Roma, derubato paziente morto di Covid

Sulla vicenda sollevata dai familiari del deceduto due inchieste dell'ospedale e della Regione Lazio

ROMA. Un paziente morto di Covid derubato dei pochi effetti personali reclamati dai familiari per il loro valore affettivo. Sulla vicenda, riportata da Repubblica, ora sia il Forlanini che la Regione Lazio hanno attivato due inchieste interne dopo la denuncia della famiglia dell'uomo. «Sulla vicenda dell'ospedale San Camillo ho richiesto una relazione alla azienda ospedaliera per verificare l'accaduto. Se venisse confermato quanto riportato ci troviamo di fronte ad un gesto vile e irrispettoso.

Ho chiesto alla direzione generale una dettagliata relazione sugli eventi», dichiara l'Assessore alla Sanità della Regione Lazio, Alessio D'Amato. Il fatto è stato denunciato dai familiari dell'uomo di sessantotto anni morto di coronavirus e ricoverato all'Ospedale San Camillo di Roma. La figlia della vittima, ha raccontato come, dovendo ritirare gli effetti personali del padre ha scoperto che erano spariti i vestiti, gli occhiali, la fede nuziale. Il direttore generale del Forlanini, Fabrizio d'Alba, ha già avviato un'inchiesta interna «per ricostruire tutti i passaggi, dal ricovero alla degenza fino al decesso».

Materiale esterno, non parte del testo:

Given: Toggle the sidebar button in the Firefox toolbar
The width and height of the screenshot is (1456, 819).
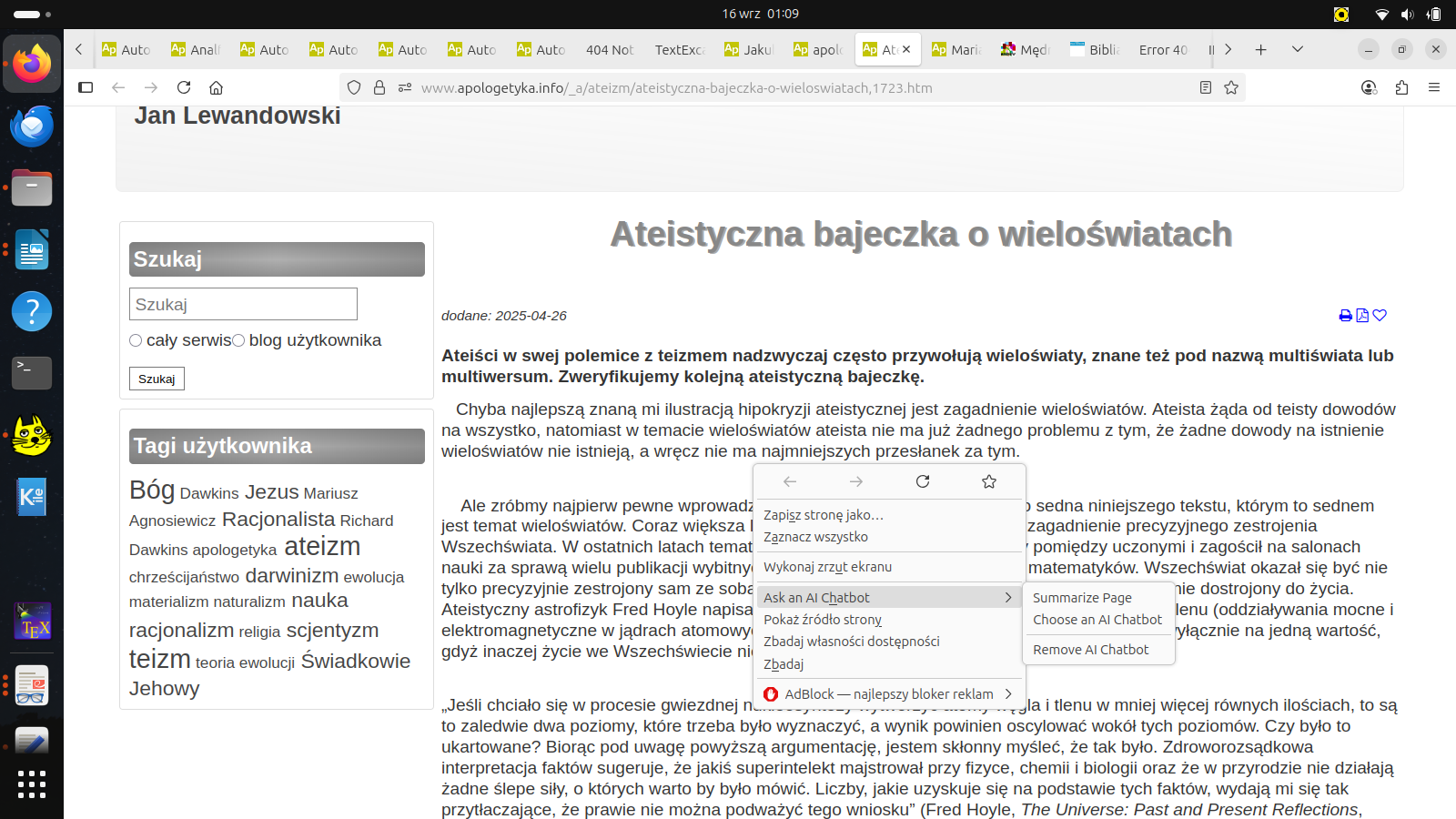Looking at the screenshot, I should [86, 88].
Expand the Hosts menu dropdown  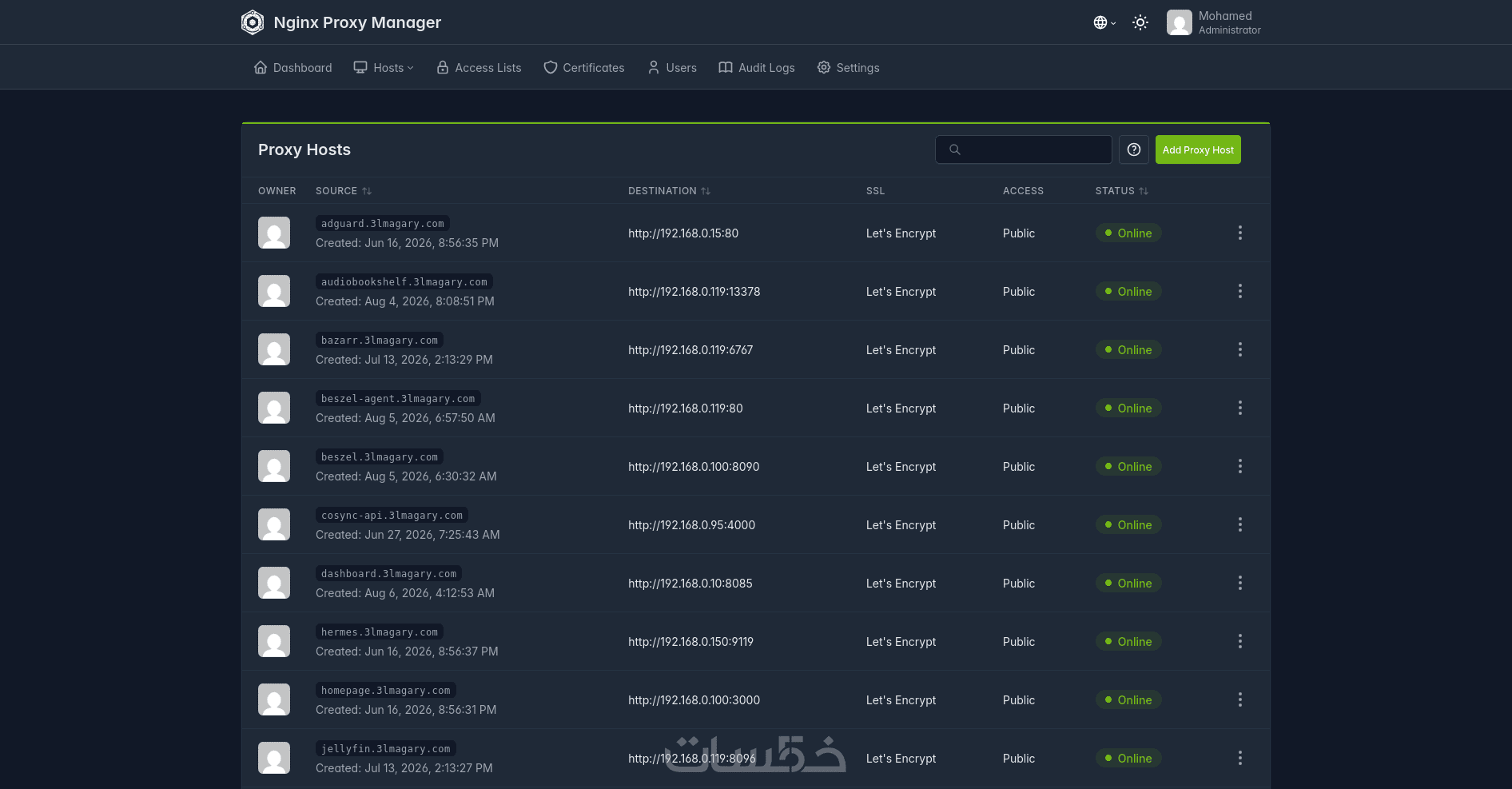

«La procedura di presa in carico dei beni e degli oggetti personali dei nostri ricoverati è ben definita e standardizzata - aggiunge - Per questo l'inchiesta interna dovrà chiarire se e quali passaggi sono eventualmente saltati. Va sottolineato che in molti casi prima dell'arrivo presso la struttura ospedaliera il paziente viene preso in carico dal 118 e sono molteplici le persone che intervengono in quella fase». (ANSA).